Certain crickets invade homes and become a pest by their presence. Homeowners complain of their monotonous chirping, which can be annoying especially at night when trying to get some sleep. An unmistakable chirp, produced when the cricket rubs a hardened area on the upper side of its wing against a thickened vein near the base of the forewing.
Indoors, some crickets can feed on a wide variety of fabrics, foods and paper products. Cotton, linen, wool, rayon, nylon, silk and furs are susceptible, along with soiled fabrics, sizing from wallpaper, glue from bookbinding’s, fruit, vegetables, meat and even other crickets.

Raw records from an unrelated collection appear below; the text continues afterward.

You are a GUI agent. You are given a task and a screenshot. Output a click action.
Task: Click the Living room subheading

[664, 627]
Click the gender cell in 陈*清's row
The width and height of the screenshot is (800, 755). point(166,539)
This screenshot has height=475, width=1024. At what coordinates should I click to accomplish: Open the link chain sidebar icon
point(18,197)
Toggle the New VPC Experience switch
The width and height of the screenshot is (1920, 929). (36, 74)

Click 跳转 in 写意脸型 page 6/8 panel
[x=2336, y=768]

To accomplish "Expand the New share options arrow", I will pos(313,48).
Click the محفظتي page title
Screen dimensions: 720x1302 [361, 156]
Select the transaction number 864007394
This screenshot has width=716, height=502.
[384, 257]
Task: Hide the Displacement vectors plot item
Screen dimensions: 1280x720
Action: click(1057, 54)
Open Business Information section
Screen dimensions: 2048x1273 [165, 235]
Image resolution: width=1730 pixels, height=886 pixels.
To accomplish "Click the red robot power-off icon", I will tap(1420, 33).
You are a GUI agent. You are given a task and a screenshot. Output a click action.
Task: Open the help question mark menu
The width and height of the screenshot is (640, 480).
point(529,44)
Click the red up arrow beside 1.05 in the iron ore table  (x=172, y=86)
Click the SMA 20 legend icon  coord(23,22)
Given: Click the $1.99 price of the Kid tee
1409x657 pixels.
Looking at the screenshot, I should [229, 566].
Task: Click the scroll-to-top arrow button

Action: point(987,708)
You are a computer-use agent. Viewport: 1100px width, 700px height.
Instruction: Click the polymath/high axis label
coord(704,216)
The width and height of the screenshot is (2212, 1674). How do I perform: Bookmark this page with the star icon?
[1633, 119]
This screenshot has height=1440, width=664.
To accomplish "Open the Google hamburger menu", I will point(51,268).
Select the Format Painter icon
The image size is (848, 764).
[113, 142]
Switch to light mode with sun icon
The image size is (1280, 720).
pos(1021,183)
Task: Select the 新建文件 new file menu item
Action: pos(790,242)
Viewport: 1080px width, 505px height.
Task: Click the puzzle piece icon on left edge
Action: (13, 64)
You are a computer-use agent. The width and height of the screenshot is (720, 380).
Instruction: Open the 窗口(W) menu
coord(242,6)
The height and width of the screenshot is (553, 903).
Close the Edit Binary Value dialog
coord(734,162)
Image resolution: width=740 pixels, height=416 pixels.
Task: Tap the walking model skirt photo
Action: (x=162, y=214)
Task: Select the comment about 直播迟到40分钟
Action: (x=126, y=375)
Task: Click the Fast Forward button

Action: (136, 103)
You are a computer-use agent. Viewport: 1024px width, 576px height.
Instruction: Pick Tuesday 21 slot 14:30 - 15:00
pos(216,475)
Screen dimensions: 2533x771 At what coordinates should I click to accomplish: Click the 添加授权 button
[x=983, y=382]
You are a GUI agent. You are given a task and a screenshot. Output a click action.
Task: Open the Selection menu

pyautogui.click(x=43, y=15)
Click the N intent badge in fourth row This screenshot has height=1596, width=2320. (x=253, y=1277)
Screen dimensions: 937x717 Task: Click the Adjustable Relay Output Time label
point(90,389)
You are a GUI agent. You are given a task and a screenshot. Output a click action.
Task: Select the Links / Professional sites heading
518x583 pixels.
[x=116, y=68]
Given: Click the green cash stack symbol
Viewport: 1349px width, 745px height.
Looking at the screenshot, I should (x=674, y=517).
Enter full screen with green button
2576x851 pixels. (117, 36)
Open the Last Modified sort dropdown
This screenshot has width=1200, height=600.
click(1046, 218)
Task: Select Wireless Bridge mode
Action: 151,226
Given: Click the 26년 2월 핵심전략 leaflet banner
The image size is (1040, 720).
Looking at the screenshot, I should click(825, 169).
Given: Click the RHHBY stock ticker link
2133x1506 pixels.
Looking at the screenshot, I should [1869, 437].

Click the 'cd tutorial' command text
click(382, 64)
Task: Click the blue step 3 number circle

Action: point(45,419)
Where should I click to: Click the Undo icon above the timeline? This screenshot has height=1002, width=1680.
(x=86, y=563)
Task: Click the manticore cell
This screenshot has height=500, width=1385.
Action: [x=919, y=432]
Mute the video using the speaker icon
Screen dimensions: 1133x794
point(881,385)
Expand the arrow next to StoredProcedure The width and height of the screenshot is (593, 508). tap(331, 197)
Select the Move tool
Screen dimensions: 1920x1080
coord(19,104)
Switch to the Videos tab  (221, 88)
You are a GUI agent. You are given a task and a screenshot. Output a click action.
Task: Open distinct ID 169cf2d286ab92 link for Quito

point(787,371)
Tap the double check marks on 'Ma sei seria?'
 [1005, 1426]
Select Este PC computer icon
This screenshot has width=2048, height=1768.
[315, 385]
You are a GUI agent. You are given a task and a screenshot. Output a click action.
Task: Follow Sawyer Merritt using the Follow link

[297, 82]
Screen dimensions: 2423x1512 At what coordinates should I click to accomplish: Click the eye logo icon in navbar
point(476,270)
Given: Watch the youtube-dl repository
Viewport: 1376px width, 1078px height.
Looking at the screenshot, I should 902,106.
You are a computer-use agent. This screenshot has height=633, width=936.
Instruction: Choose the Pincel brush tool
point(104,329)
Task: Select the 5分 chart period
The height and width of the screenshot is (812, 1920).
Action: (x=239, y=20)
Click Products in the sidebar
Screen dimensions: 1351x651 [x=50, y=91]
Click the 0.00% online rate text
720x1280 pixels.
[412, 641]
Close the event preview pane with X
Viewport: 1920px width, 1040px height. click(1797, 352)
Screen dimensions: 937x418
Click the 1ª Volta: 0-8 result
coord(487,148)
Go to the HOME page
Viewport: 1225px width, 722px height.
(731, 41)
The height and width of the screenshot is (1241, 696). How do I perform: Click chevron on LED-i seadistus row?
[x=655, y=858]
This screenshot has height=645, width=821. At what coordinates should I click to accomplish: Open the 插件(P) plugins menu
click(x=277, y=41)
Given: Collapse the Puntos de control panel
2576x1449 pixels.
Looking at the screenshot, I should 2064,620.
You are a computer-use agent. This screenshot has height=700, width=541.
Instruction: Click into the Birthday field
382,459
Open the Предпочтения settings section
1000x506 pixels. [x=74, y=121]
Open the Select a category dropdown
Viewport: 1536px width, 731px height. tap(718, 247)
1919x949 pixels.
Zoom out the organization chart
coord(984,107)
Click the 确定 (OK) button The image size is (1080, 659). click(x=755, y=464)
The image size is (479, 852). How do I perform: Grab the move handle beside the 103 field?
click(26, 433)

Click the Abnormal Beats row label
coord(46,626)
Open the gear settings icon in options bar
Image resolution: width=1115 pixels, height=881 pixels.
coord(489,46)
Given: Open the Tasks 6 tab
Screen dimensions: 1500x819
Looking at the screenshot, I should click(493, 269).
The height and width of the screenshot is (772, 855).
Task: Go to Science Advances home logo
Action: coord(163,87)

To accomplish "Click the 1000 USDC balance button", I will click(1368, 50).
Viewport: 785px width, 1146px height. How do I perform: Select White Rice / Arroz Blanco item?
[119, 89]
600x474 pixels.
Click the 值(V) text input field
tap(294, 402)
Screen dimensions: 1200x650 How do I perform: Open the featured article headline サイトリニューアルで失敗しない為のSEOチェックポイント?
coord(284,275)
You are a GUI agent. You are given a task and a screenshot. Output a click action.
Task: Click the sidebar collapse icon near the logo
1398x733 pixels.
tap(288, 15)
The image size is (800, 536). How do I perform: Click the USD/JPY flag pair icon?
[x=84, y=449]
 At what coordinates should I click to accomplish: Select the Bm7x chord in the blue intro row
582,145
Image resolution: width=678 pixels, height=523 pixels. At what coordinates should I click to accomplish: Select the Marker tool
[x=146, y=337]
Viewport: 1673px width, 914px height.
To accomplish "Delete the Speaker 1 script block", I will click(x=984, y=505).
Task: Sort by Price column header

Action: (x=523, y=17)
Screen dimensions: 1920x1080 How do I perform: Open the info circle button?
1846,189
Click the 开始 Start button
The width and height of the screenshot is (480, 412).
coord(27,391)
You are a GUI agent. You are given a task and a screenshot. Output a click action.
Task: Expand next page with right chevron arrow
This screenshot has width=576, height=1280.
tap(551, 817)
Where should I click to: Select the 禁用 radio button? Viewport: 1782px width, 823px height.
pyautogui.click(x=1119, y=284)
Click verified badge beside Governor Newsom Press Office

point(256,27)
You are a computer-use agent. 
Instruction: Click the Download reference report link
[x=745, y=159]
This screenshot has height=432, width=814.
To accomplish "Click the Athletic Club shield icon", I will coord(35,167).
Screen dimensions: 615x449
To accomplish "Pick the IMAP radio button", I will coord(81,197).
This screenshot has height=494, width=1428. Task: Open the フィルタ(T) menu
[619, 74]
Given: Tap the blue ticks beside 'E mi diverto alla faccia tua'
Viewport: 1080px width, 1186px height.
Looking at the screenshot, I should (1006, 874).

The word “cricket” comes from a French word, criquer, and meaning ‘little creeker.’ The Dutch call the insect a krekel, while in China it is known as kwo kwo. Crickets get their name from the high-pitched sound or “chirp” produced when the male rubs his front wings together to attract a female. Listening to their song can identify different kinds of crickets. The cricket’s tympanic organs can vibrate with up to 20,000 cycles per second, well beyond the sensitivity of human ears. The temperature can be determined by counting the number of times a cricket chirps in 15 seconds and adding 40 to the number.
How To Prevent Cricket Problems
Sanitation is the most important means of eliminating nuisance crickets. Keep all areas in and around buildings free of moisture, dense vegetation, and weeds (1-foot band next to foundation). Mow lawns cut weeds, and clean up garbage collection areas. Remove harborage sites such as piles of bricks, stones, rotting wood and other debris. Caulk and seal all cracks and crevices, near the ground level at basement windows and doorways.
Make sure that all windows and doors are tight fitting with proper screening in place. Exclusion is an important factor as well as light discipline. Avoid bright mercury vapor lights in entryways and along structure perimeters since crickets will be attracted from far distances. Convert to sodium vapor yellow lights (less attractive to insects) instead of white, neon or mercury vapor lights.
Never store firewood next to the house foundation. Raise garbage cans off the ground if practical. Trash and dumpsters should be placed as far from the building as possible. Crickets are attracted to food in these areas. Crickets may be troublesome at trash dumps, grassy roadsides, pasture fields and wooded areas (breeding sites) before entering structures. Crickets can be collected by a vacuum cleaner or broom and dustpan and discarded if a few are present.
Crickets have been known to damage plant seedlings, seeds of grain crops and alfalfa, strawberries, tomatoes, and other horticultural crops. In addition, crickets can damage stored tubers or fruits. In hay meadows, crickets often chew through baler twine. On the positive side, crickets often eat large numbers of other insects, some of which are agricultural pests.
In homes, crickets sometimes chew on clothing, draperies, or furniture (upholstery). They are particularly fond of fabrics containing organic materials such as cotton, silk, or wool, but they may damage synthetic fibers (nylon, rayon, etc.). This is more likely to occur if food has been spilled on them.